Over two weeks ago, after Barack Obama’s decision to select Joe Biden, I made this prediction:

“Bong, Bong, Bong – does anyone else hear that? That ominous sound is the bell announcing the TKO the Democrats have just given themselves. This year was not supposed to be a contest; heck, just two months ago most pundits were talking about how large a coattail effect Obama would have in House and Senate races across the country. As I see it, Obama will be lucky to be even with McCain on Labor Day; in fact, he will probably be trailing in the national polls after the Republican Convention in Minneapolis.”

In fact, Obama is trailing McCain in several polls including by 2 points – ABC / Washington Post and CBS News and by an amazing 10 points in the USA Today/ Gallup Poll. The Palin impact has allowed McCain to create a gender gap in his favor with white women. White women favor McCain 53% to 41%, which is remarkable considering Obama led the same demographic before the Democratic Convention by 8 points. This is a swing of 20 percent.

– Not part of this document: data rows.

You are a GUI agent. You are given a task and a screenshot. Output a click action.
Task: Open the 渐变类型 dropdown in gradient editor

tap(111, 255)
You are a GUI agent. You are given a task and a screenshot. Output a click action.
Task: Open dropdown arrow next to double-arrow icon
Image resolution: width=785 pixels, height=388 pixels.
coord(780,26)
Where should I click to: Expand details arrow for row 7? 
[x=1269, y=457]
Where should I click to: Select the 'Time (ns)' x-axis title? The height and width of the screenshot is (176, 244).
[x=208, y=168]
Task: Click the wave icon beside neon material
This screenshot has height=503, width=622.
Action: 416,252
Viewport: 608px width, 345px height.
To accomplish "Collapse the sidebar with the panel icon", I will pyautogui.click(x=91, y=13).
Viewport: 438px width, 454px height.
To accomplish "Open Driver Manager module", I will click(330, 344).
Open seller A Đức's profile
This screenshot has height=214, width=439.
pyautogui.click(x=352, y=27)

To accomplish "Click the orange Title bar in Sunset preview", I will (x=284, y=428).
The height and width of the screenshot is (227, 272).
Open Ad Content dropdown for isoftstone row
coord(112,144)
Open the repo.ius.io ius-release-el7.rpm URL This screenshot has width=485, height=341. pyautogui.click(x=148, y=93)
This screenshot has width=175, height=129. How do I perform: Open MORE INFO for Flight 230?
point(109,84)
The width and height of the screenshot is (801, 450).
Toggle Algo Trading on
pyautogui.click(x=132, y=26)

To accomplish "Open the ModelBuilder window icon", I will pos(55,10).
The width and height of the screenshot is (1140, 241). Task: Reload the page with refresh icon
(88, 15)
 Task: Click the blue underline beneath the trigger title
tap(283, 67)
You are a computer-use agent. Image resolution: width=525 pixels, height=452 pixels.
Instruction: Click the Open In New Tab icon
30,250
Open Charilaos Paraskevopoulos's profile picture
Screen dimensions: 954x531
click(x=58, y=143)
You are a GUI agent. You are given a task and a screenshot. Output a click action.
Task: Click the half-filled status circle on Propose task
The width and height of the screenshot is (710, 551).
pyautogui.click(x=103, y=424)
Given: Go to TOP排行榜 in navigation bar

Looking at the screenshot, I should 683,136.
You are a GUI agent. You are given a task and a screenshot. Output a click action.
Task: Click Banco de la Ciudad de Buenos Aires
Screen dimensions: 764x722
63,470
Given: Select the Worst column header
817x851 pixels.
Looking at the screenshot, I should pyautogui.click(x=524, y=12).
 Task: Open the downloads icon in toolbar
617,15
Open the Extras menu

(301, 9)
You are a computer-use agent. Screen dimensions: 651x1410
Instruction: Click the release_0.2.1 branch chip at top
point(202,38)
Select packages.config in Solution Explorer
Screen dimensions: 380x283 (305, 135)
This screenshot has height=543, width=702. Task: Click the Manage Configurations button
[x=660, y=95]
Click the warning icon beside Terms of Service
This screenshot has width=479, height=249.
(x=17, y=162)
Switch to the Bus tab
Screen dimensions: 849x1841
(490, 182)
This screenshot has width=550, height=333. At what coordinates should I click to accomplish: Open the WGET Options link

David Plouffe, Obama’s campaign manager dismissed the poll by saying “we certainly are not seeing any movement like that. Polls, time to time, particularly on the demographic stuff, can have some pretty wild swings.”

Well, that is his view and he is paid to manage the campaign; however, I see it very differently. Obama’s campaign is in serious trouble because his campaign still does not know how to deal with Sarah Palin. Obama and Biden are afraid to attack her where she is vulnerable because of Obama’s lack of executive experience. There is a problem with that logic: Obama has run an effective presidential campaign for almost two years and Palin has literally just gotten off the train from Juneau. No one has ever had experience being the President of the United States before he was elected into office. The experience argument is an effective smoke screen to distract the American people from the real issues of this campaign: the war in Iraq and the faltering economy.

Last week, I did not understand the reason behind the Palin nomination. Today, I am big enough to say that John McCain may have made a politically smart move by nominating Palin. He solidified his base and put pressure on the Democrats to either fight now or come back in 2012. So far, the Democrats have not responded to McCain’s challenge. It is not 3 a.m. but the bells of the alarm clock are sounding…”bong, bong, bong”

  • bacalove
    McCain and the GOP still want to play got-cha politics — Old-time Party Politics, which most Americans are weary and growing tired of. The GOP lead us into a Pretend and Fake war, the Iraq invasion. The Real war was and is in Afghanistan where Bin Ladin is hiding today. That is not change you can believe in. Most Americans want Truth and Authenticity. We don’t want to be led into a fake war for oil! We don’t want our young men and women dying for oil and a fake war that should have never been authorized. John McCain likes to say he is good on national security, yet he voted Yes to authorize the fake war the Iraq War. What we need desperately today is more honesty by our politicians in this nation instead of the politics of Got-cha, Lies and the tearing down of one’s opponent through dishonesty. The debate should be about the real issues, not pretend wars or personal attacks and or empty and false slogans because it does nothing for the day to day lives of American people.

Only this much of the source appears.